Se ha evidenciado que el actual PSOE no tiene ni la más remota idea de su propia historia. Que nunca esperaron que el linchamiento al muñeco y las consignas para ágrafos fueran a trocarse en un toma y daca con datos, hechos, fechas.

Calla que te calla y aguanta que te aguanta, los millones de compatriotas que no practican la comodidad moral e intelectual de ser de izquierdas habían dejado que sus maltratadores se entregaran a un enfermizo onanismo emocional. Y remunerado. Soy un pedazo de tío o de tía, soy prácticamente un héroe, fíjate, les he dado una lección a esos peperos franquistas, ja.

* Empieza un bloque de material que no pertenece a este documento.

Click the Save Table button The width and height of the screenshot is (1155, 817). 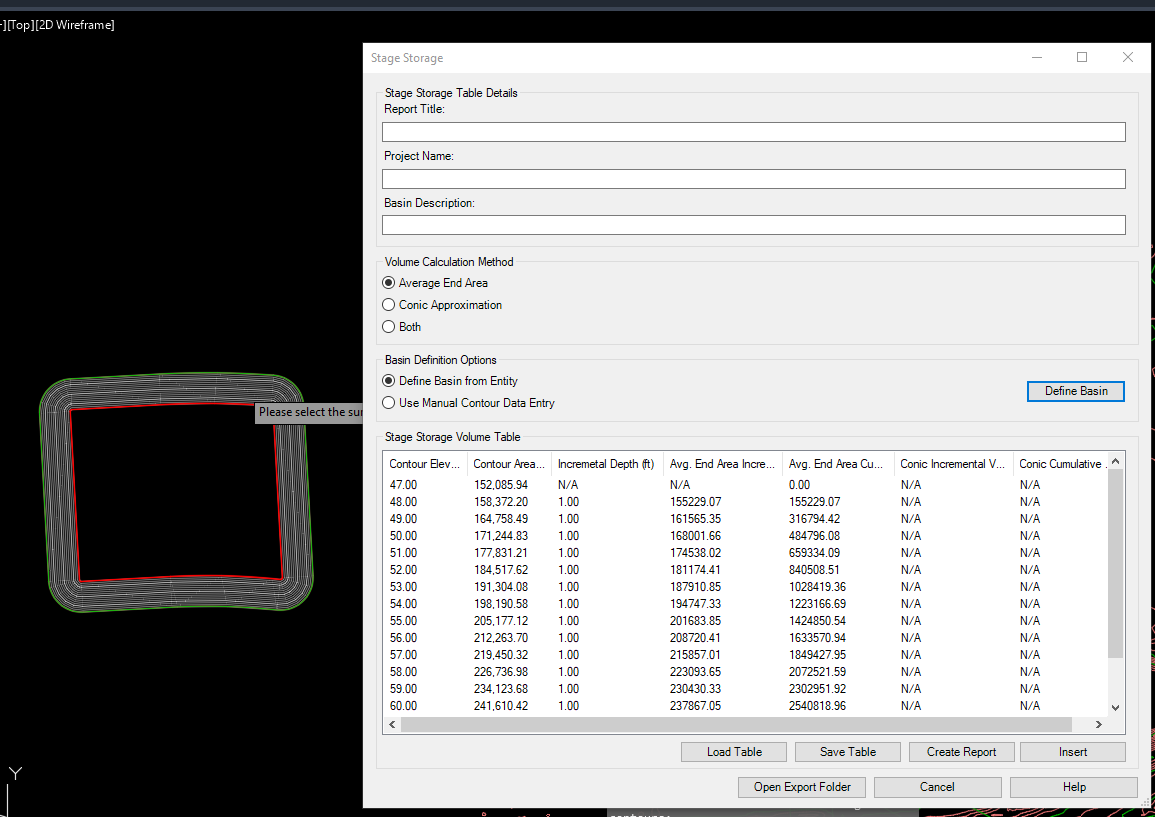847,751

La izquierda se admira tanto que ha perdido de vista el desequilibrio estructural de su posición. No puedes estar con el poder y ser un rebelde insobornable. Les pasa a los anticapitalistas, o antisistema, o altermundistas, o antifas, o como quieran llamarse, que intentan reventar a patadas callejeras las cabezas de unos funcionarios de policía que están sometidos al mando de sus socios.

En un plano menos delincuencial, ocurre lo mismo con la gente de progreso en sus mesas y con la masa de progreso en sus sofás, los que se baten el cobre recostados, los afiliados al anonimato, al solecismo y al odio a la ortografía, que es otra de las formas del poder y por eso la están añadiendo a la lista de Foucault.

Tan fácil venía siendo todo que se han atocinado. Expertos en linchar, se quedan estupefactos cuando alguien les contesta a modo y decide aplicarles sus mismas reglas.